▽

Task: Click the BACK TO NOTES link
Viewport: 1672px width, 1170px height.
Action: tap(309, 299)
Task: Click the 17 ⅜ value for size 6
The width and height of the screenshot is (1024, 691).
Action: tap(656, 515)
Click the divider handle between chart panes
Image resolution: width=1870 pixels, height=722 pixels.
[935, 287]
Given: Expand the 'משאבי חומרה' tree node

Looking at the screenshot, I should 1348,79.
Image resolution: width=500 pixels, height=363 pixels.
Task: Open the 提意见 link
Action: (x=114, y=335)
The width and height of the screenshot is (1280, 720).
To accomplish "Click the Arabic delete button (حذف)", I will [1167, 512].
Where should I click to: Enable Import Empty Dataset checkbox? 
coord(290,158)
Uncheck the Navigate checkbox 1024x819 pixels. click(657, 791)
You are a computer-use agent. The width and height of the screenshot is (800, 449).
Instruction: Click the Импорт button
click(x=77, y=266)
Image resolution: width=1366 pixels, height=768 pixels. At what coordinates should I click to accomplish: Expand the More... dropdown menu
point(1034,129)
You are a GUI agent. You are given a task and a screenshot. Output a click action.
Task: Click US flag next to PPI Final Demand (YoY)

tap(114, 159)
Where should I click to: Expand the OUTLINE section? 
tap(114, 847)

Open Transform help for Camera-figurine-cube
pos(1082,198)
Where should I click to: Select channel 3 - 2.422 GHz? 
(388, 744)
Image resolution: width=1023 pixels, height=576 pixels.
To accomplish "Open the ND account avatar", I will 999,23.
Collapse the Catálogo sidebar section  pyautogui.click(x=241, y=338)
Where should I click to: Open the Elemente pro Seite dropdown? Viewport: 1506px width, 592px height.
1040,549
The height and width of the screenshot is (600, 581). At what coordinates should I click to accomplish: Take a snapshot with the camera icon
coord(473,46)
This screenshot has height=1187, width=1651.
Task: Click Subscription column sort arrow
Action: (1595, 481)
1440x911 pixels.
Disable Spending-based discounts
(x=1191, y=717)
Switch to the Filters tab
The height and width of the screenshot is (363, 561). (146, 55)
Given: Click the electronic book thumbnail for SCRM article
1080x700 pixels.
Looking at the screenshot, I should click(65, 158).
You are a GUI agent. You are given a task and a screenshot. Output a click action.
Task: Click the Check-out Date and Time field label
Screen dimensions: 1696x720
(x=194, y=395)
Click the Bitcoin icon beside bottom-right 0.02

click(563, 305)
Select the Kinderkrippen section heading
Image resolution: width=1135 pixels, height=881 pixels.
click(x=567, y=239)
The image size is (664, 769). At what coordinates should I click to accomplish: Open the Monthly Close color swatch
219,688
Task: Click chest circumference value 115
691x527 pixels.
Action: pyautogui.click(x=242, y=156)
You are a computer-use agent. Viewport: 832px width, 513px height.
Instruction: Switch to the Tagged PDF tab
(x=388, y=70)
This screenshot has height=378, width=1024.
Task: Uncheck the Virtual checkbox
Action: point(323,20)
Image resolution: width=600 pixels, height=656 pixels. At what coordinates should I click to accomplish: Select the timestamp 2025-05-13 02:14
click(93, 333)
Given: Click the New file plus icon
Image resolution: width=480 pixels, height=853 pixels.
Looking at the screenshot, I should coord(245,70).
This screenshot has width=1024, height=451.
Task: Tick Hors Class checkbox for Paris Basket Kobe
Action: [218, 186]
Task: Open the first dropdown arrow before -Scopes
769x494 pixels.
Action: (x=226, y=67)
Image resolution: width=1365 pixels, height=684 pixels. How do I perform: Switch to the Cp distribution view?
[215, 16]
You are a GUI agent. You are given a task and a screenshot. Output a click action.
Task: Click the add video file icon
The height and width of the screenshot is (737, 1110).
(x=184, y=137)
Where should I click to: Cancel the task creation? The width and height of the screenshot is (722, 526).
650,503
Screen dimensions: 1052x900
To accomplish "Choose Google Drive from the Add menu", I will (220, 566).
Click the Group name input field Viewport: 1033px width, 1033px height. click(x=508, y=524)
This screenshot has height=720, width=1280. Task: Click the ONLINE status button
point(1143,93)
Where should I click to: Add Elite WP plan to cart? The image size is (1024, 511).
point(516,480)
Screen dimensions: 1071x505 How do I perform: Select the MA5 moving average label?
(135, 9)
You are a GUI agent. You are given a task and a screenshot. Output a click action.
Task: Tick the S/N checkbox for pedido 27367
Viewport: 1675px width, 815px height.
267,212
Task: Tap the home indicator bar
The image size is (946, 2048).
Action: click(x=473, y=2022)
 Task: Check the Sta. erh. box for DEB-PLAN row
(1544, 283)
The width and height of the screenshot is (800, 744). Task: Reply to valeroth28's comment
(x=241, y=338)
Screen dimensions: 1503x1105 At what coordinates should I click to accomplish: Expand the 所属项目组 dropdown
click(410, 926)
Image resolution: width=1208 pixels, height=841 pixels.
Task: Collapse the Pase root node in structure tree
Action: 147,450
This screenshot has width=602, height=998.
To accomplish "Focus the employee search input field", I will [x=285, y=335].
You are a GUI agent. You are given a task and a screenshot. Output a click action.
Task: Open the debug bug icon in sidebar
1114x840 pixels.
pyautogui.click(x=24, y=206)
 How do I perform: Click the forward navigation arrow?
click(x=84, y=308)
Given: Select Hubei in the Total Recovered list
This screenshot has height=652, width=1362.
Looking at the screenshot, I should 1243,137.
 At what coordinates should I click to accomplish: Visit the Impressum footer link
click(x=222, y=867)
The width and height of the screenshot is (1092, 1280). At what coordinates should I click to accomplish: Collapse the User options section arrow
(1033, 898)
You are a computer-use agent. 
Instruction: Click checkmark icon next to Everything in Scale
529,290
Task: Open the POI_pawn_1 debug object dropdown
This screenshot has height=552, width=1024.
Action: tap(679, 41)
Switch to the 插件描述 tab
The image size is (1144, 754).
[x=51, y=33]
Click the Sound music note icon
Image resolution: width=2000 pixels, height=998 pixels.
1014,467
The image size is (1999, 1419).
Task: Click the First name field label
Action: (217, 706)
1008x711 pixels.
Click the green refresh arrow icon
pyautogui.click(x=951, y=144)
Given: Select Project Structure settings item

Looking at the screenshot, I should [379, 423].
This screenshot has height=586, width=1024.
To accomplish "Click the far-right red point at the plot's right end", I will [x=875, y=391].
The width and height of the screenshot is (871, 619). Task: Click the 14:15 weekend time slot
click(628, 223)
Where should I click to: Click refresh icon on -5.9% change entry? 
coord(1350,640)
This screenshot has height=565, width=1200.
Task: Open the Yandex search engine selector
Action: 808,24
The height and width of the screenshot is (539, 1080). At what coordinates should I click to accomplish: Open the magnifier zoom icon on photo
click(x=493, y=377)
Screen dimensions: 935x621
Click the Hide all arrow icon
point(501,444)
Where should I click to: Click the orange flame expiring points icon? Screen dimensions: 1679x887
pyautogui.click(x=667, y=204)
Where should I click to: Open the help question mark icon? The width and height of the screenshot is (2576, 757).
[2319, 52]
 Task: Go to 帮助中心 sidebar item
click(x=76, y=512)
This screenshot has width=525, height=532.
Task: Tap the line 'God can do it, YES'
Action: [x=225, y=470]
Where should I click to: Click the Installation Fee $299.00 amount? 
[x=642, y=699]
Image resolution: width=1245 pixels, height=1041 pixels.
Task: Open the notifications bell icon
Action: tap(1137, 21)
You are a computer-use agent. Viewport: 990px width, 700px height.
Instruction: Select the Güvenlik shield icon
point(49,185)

△

* **HOW TO COMPLETE THIS TASK**
All lines in the entries above that hold the word "file" need to be copied.

* **FINISHED TASK**
Given: Click the New file plus icon
Task: Click the add video file icon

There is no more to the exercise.